= DATOS PROPORCIONADOS =
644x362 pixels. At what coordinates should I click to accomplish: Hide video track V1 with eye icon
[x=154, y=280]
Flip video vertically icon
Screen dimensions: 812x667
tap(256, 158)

= OBJETIVO DEL EJERCICIO =
Presenta las filas de arriba como una lista JSON de cadenas, con una cadena por cada línea y sin las líneas en blanco.

= SOLUCIÓN DEL EJERCICIO =
[
  "644x362 pixels. At what coordinates should I click to accomplish: Hide video track V1 with eye icon",
  "[x=154, y=280]",
  "Flip video vertically icon",
  "Screen dimensions: 812x667",
  "tap(256, 158)"
]